Принц поспешно переоделся и стал неузнаваем.
Выло уже довольно поздно, когда сын трактирщика и его мнимый слуга пришли к рогатке Лувра. Часовые даже не хотели пускать их на первых порах, но Гаргуйль пустил в ход все свое красноречие, и имя пажа Рауля победило сомнения швейцарцев.
Теперь дальнейший путь был уже совершенно свободен. Гаргуйль поднялся по одной из боковых лестниц и постучался в дверь комнаты Рауля.
Красивый паж накануне был дежурным, а потому в этот вечер заблаговременно улегся спать. Когда Гаргуйль постучал, паж сначала никак не мог проснуться. Наконец он вскочил, открыл дверь и остановился в удивлении, увидав, что мальчишка пришел не один.
— Я привел к вам барина, которому нужно поговорить с вами! — сказал Гаргуйль.
Мнимый слуга подошел к Раулю и слегка сдвинул со лба колпак.
— Ваше высочество! — чуть слышно вскрикнул Рауль.
— Тише! — остановил его герцог и сказал, обращаясь к Гаргуйлю: — Можешь идти, Рауль приютит меня на эту ночь. Вот тебе!
Гаргуйль ушел, весело позванивая полученными тремя пистолями. Рауль, который никак не мог оправиться от изумления, не находил слов.
— Милый Рауль, — сказал герцог, — ты дворянин, а потому не способен выдать меня!
— О да, ваше высочество!
— Ты все еще по-прежнему любишь Нанси?
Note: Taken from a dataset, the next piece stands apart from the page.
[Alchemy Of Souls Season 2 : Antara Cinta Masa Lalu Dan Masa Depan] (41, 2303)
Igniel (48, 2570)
Рауль вместо ответа густо зарумянился.
— А Нанси душой и телом предана принцессе Маргарите?
— О да, ваше высочество!
— Ты знаешь, что я люблю принцессу!
— Да, я знаю это, ваше высочество!
— И что принцесса любит меня! На этот раз Рауль промолчал.
— Ну, вот. Я обращаюсь к тебе, чтобы ты помог мне про браться к ней. Поди и позови мне Нанси!
Имя любимой девушки немного успокоило замешательство пажа.
«Нанси лучше меня сумеет объяснить его высочеству создавшееся положение!»— подумал он и выразил согласие отправиться за камеристкой принцессы.
Хорошенькая Нанси была как раз у себя в комнате и наблюдала через проделанное в полу отверстие за тем, что творилось в кабинете королевы-матери. А там, должно быть, творилось что — нибудь особенное, потому что Нанси была бледна и выказала большой испуг.
— Ах, бедный сир де Коарасс! — бормотала она. Надо было полагать, что принц Наваррский подвергался в этот момент какой — нибудь страшной опасности.